The post Stablecoins Will Power Billions of AI Agents, Circle CEO Says at Davos appeared first on Coinpedia Fintech News

Circle CEO Jeremy Allaire thinks stablecoins have a much bigger role ahead than most realize. At the World Economic Forum in Davos, he laid out a future where billions of AI agents run continuous transactions across the global economy.

And according to Allaire, only one payment system can handle that scale.

“There is no other alternative, in my view, other than stablecoins to do that right now,” he said.

Allaire expects this shift to happen within three to five years. Circle is already preparing. The company is building on Arch, a new blockchain designed specifically for agentic compute and the financial activity of AI-driven systems.

Other Industry Leaders Share the View

Allaire is not the only one making this case. Galaxy Digital CEO Michael Novogratz said in September 2025 that AI agents would become the largest stablecoin users “in the not so distant future.”

Binance founder Changpeng Zhao made similar comments at Davos, pointing to crypto as the backbone for AI commerce.

Real-world deployments are still in early stages. But the thesis is gaining ground among major players.

Read Also: Coinbase CEO Meets Bank CEOs at Davos to Advance U.S. Crypto Bill

Allaire Calls Bank Run Fears ‘Totally Absurd’

Beyond AI, Allaire addressed a hot topic in Washington: whether stablecoin yields could drain deposits from traditional banks.

His answer was blunt. He called the concern “totally absurd.”

Allaire pointed to money market funds as proof. U.S. money market funds hold around $7.7 trillion today, according to Investment Company Institute data. Balances grew by $868 billion over the past year, even as the Federal Reserve cut rates.

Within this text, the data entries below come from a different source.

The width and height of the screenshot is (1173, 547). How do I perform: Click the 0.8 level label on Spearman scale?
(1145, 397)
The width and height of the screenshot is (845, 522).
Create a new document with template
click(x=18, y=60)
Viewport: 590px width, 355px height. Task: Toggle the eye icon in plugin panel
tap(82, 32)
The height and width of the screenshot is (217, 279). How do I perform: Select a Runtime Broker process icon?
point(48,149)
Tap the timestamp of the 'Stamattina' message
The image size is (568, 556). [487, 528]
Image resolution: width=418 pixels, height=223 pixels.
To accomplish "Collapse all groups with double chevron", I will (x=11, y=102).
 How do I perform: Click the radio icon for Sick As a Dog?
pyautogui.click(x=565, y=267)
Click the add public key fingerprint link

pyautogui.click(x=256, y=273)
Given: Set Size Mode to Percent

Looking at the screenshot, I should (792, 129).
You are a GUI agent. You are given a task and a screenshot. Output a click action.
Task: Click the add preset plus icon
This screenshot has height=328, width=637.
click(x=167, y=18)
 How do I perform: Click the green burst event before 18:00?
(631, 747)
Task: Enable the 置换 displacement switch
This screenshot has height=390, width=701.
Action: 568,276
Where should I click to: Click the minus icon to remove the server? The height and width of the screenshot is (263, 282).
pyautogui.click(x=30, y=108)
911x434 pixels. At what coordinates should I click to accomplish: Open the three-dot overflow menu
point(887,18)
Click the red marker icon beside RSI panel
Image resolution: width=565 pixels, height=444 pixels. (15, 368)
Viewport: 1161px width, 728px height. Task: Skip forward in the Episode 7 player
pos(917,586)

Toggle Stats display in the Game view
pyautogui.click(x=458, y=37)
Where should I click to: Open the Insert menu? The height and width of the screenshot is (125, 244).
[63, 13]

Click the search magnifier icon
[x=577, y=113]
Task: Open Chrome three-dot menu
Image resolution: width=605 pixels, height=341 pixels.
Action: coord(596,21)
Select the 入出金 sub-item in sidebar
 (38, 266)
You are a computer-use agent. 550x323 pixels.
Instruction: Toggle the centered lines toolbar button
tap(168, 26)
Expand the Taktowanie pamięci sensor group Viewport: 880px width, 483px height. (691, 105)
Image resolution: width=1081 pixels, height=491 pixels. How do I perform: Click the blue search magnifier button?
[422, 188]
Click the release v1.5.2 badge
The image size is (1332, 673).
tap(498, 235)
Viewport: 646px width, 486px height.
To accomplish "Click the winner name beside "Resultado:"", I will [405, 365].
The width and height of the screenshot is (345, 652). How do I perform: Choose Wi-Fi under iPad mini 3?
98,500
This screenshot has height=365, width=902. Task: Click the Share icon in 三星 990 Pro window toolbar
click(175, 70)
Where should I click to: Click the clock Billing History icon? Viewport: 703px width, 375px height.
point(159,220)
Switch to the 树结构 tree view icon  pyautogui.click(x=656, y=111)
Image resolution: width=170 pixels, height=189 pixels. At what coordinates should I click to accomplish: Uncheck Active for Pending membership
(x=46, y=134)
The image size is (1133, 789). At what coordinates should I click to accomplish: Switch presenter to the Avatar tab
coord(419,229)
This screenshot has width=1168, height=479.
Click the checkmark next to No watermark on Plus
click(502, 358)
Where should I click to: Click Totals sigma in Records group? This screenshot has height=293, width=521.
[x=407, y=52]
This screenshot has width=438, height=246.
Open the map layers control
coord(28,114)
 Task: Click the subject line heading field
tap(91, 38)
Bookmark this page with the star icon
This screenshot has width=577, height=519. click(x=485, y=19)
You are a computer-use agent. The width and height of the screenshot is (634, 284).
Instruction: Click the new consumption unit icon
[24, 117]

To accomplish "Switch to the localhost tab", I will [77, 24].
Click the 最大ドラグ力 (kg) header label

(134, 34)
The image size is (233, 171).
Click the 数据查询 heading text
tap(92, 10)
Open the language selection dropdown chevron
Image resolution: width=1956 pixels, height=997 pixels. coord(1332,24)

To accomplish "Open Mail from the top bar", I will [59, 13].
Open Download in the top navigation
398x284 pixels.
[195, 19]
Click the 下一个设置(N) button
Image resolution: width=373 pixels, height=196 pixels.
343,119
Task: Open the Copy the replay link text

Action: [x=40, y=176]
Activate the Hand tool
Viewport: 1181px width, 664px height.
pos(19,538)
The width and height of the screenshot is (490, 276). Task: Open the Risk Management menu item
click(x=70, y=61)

“They help with stickiness, they help with customer traction,” Allaire said. “Interest itself is not large enough to undermine monetary policy.”

Why This Matters for Stablecoin Regulation

These comments come as lawmakers debate the CLARITY Act in Congress. The bill aims to set federal rules for digital assets, and stablecoin yield restrictions have already caused delays and industry pushback in January 2026.

Allaire’s position is clear. Stablecoins are not a banking threat. They are infrastructure for what comes next.